**SELECTED TEXT**
-- Opening Marker --

I found one of the very few single seats available and chatted up my seatmate, who, like me, came to Richmond 30 years ago, except after growing up in Michigan and living in New York City for years. Turns out he's a math professor on the medical campus with an interest in Jewish studies. For that matter, I spotted a handful of men wearing yarmulkes on a Wednesday evening. Two rows in front of me was the VCU religion and philosophy prof who used to live two doors down from me on Floyd Avenue.

It's all so inter-connected, isn't it?

Sarna was as funny as a Borscht Belt comedian and as knowledgeable as one of the most prominent historians of American Judaism (which he is) should be and, as lecturers go, absolutely captivating to listen to.

He began by sharing a story of traveling to Jerusalem as a teen with his family and being gobsmacked at seeing a sign for Abraham Lincoln Street. His father stopped a passerby, asking who this man was, not that he didn't know but he wanted their story. The Israelite patiently explained to Sarna and his dad that Lincoln was a prominent Jew from America who'd made a huge contribution to the United Jewish appeal.

And that was only one of the times that Sarna had the audience laughing in between dropping fascinating historical facts on us.

He said that Lincoln's life span coincided with the rise of Jews on the American scene. That Richmond's Jewish community dates back to the American Revolution. That Abe was the most biblically-literate president in U.S. history and had a wicked wit evidenced in his writings

To prove Abe's affinity for the Jews, he showed us a chart detailing 120 of Abe's friends, acquaintances, appointees and the like who were Jewish. Hell, Sarna showed us an 1862 letter from Lincoln saying, "I believe I have not yet appointed a Hebrew" ("That was the first affirmative action!" he cracked) and then doing just that by making a Jew assistant quartermaster with the rank of captain.

But where Abe truly burned brightest in his efforts to be inclusive was with his appointment of the first Jew as military chaplain of a Jewish-led regiment. Only problem was the army turned the appointment down because the law stated that chaplains had to promote Christianity.

-- Closing Marker --

**PROBLEM TO SOLVE**
From the account above of the talk on Lincoln and the Jews, transcribe the part that opens with the words containing "I found one" and closes with "to listen to.", keeping every word and punctuation mark unchanged.

**GIVEN INFORMATION**
-- Opening Marker --

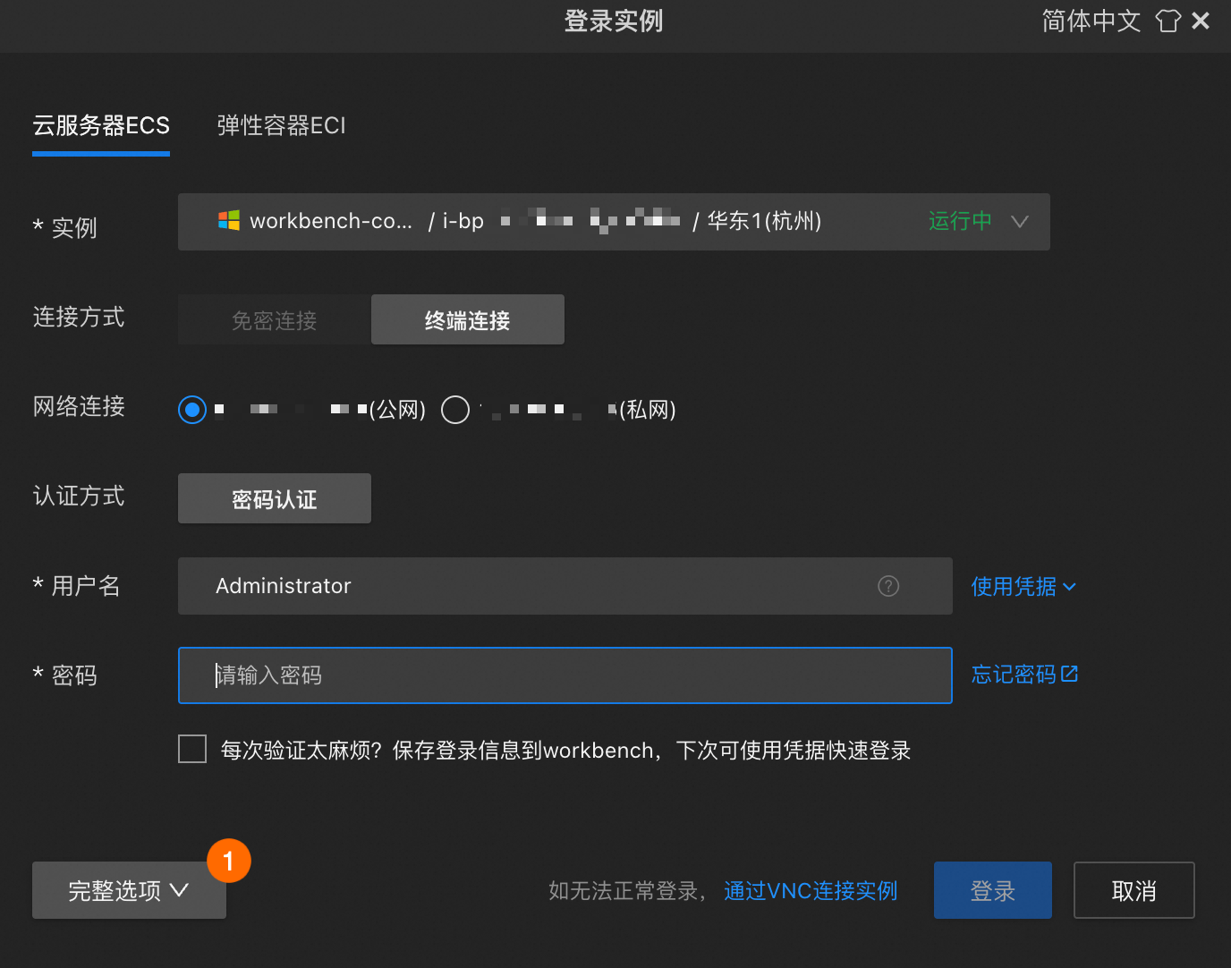Click the 通过VNC连接实例 link
Viewport: 1231px width, 968px height.
810,890
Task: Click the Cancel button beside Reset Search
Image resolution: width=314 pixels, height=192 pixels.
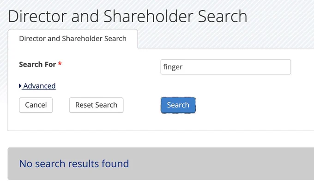Action: (x=36, y=105)
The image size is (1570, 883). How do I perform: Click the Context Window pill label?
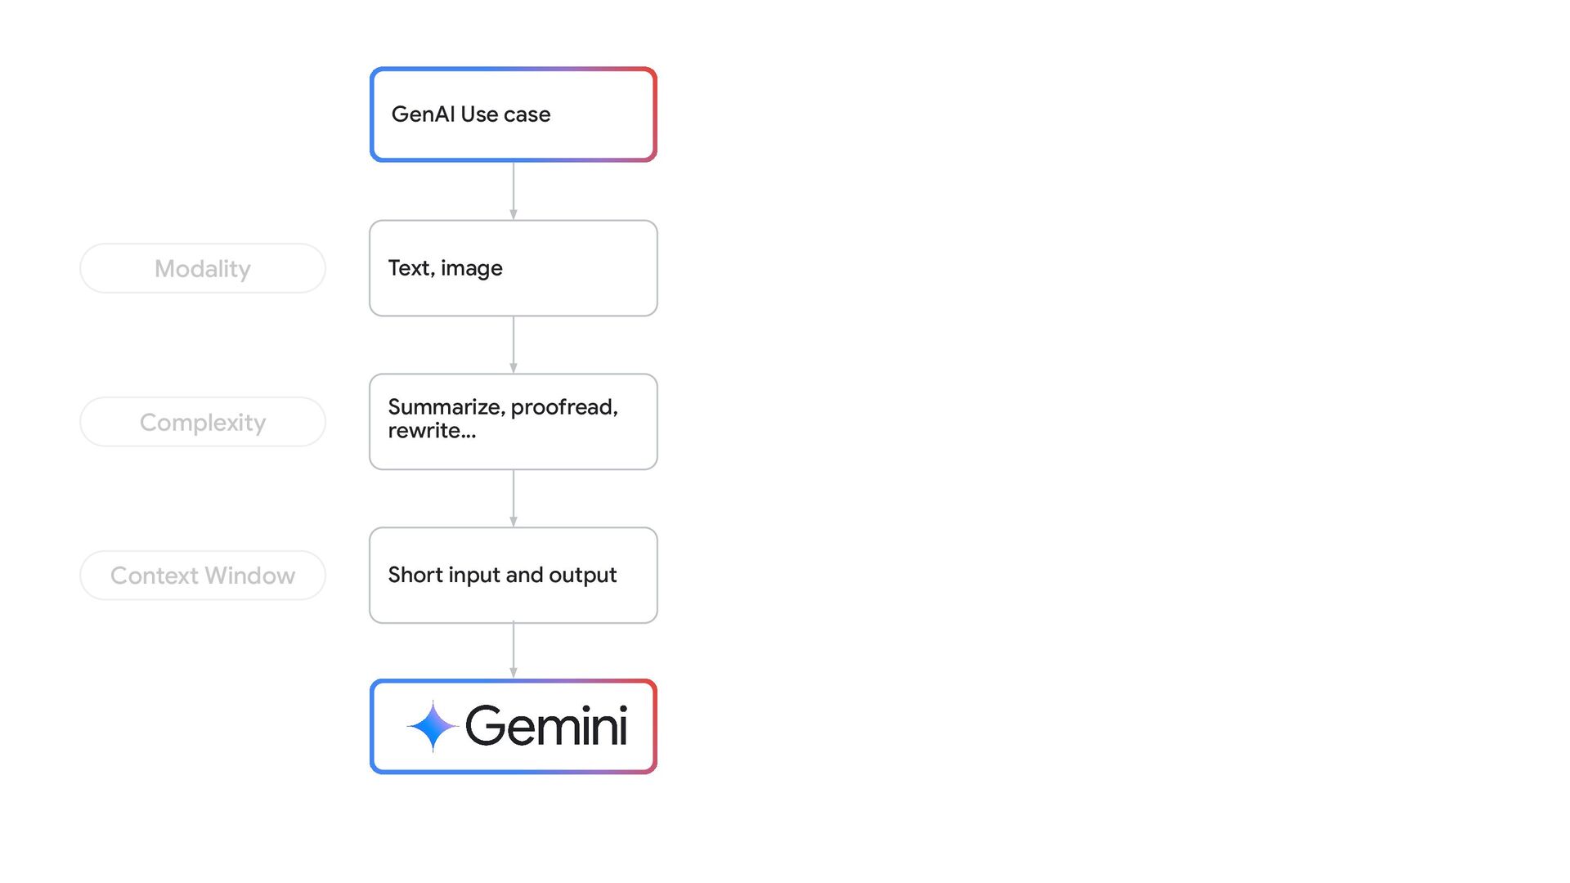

-- Closing Marker --

**RESPONSE FOR THIS EXERCISE**
I found one of the very few single seats available and chatted up my seatmate, who, like me, came to Richmond 30 years ago, except after growing up in Michigan and living in New York City for years. Turns out he's a math professor on the medical campus with an interest in Jewish studies. For that matter, I spotted a handful of men wearing yarmulkes on a Wednesday evening. Two rows in front of me was the VCU religion and philosophy prof who used to live two doors down from me on Floyd Avenue.

It's all so inter-connected, isn't it?

Sarna was as funny as a Borscht Belt comedian and as knowledgeable as one of the most prominent historians of American Judaism (which he is) should be and, as lecturers go, absolutely captivating to listen to.